Translation: “Give me one more good recruiting season and Barnett’s going to be on the front burner with gas blazing.” Or something like that, if he’s got any sense.

I’m crazy scheisty coach guy! Gimme some candy!

DOC PEDRO DREAMS OF BEING OUT TO STUD

Checking in from God know’s where, Doc Pedro joins us again with a sporting story that made him just a bit jealous.

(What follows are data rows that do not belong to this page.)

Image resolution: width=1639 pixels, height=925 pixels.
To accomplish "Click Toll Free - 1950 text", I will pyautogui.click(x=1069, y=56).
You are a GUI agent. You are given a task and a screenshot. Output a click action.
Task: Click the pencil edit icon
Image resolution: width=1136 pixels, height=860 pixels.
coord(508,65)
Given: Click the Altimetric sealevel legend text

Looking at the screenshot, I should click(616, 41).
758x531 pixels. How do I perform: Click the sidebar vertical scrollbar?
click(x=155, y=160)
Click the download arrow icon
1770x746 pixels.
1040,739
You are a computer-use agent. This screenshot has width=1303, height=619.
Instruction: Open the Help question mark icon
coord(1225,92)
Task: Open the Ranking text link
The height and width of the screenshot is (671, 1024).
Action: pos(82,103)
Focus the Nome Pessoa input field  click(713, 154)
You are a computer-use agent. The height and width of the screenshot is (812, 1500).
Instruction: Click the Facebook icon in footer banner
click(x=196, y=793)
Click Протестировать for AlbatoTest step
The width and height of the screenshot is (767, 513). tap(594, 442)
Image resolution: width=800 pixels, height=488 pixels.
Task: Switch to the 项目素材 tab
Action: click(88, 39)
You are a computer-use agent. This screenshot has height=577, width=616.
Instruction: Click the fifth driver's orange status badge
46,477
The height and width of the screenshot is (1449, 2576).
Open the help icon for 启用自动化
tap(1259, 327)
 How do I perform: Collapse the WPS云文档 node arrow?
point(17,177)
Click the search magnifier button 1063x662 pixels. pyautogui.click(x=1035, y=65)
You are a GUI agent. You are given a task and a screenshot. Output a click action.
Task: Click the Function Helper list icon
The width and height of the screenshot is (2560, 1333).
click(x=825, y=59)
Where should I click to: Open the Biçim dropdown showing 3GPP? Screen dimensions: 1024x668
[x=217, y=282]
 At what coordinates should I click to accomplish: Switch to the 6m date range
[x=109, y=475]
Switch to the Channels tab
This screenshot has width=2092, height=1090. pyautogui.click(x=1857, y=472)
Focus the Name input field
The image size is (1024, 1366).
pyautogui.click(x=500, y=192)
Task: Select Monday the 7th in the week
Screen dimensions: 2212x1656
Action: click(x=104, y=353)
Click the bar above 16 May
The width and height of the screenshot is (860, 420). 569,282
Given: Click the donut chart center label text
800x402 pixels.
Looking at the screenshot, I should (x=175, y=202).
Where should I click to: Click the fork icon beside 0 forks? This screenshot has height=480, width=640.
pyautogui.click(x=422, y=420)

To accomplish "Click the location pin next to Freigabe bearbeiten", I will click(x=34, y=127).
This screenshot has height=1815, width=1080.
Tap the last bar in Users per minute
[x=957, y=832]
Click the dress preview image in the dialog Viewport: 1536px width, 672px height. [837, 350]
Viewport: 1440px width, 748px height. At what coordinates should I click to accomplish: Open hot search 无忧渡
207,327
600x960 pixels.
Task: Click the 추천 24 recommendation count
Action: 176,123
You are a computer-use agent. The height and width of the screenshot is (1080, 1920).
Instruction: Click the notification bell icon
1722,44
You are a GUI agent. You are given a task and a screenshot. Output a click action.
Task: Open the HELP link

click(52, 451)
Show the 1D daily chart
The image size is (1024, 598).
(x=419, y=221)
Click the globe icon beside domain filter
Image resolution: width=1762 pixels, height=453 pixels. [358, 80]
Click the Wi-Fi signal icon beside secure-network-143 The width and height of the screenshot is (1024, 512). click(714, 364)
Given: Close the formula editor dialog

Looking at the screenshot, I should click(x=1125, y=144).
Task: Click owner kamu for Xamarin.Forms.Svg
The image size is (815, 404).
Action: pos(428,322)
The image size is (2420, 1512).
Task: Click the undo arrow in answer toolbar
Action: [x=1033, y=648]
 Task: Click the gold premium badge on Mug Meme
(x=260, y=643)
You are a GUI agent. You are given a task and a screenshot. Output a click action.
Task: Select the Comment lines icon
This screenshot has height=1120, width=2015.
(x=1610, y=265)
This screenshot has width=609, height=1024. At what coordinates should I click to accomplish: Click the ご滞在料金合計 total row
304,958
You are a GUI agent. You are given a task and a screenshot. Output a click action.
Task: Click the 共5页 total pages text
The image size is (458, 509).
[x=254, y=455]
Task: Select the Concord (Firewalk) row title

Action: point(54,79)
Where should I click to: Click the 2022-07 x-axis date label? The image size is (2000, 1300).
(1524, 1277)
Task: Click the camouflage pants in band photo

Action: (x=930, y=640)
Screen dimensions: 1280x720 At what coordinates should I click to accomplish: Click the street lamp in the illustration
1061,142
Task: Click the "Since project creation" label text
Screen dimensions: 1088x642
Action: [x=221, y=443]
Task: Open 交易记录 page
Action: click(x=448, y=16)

How do I get this Gig: Out to Stud
by Doc Pedro

Nestled among the bluegrass hills outside Lexington, Ky you will find a true master of his domain, Prized stallion Storm Cat. A descendant of celebrated Triple Crown winner Secretariat, Storm Cat is the most sought-after thoroughbred sire in horse racing. And it’s easy to see why. Storm Cat’s offspring have earned more than $90 million at the track, prompting eager breeders to line their mares up outside his stable. Demanding a stud fee of $500,000 per session, Storm Cat figures to earn more than $20 million this year alone for his owners. Storm Cat also has a special mare ?fluff horse? if you will to prep him for each encounter. HBO Real Sports airing of this story got us here at EDBS.com thinking about the potential of the billion-dollar business of breeding athletic superstars. I mean honestly how many us wouldn?t love to be living the high life in the rolling hills getting paid to sire future stud athletes with mates that are talented enough to produce the best. So what we want to know is who you think would command the most fees and why? Don?t be shy we are ready to hear anything from Georgia Alum Herschel walker to tennis star Lindsey Davenport.

What kind of stud fees might these superstars command?

May 25, 2025

ALL HAIL LIVERPOOL

Liverpool scored a transcendent victory over AC Milan in the Champions’ League Final, winning on penalty kicks after coming back from three goals down at the half. In case you didn’t think the game scenario from the movie “Victory” could ever happen…it just did. Just watch the interviews on the Beeb-I dare you not to get teary. Just shows that college football fans arent’t the last romantics. (Hat tip: Jimmy K.)